→ **HOW TO COMPLETE THIS TASK**
From the entries below, report only the number of lines that contain the word "gmbh".

+++ SOURCE DATA

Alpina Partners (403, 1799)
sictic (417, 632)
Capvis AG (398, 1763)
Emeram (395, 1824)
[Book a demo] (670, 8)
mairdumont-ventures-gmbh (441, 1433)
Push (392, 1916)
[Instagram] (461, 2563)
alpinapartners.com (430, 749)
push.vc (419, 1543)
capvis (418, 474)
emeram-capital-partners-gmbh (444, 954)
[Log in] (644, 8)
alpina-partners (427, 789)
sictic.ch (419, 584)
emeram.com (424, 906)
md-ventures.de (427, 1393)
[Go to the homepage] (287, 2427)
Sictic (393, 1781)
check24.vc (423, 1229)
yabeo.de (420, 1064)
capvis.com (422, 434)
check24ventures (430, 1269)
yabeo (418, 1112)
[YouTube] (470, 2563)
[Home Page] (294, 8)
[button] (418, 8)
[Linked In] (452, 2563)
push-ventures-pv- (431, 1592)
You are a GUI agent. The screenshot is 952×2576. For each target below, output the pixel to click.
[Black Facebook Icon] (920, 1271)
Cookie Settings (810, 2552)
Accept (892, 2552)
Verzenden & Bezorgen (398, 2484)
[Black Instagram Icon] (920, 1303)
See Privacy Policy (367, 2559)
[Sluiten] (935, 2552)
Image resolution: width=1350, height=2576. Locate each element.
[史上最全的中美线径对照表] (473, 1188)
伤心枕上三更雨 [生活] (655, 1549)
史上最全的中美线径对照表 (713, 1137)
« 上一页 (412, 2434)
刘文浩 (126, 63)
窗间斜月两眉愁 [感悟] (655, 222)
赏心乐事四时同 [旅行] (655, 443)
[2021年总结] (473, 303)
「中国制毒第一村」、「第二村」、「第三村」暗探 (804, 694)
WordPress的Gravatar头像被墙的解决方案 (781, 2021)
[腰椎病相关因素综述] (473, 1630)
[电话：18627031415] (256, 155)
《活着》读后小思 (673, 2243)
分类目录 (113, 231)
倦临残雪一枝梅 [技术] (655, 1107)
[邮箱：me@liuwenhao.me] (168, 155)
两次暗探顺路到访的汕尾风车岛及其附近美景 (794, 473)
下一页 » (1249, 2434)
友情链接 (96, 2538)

++++++

→ **COMPLETED EXERCISE**
2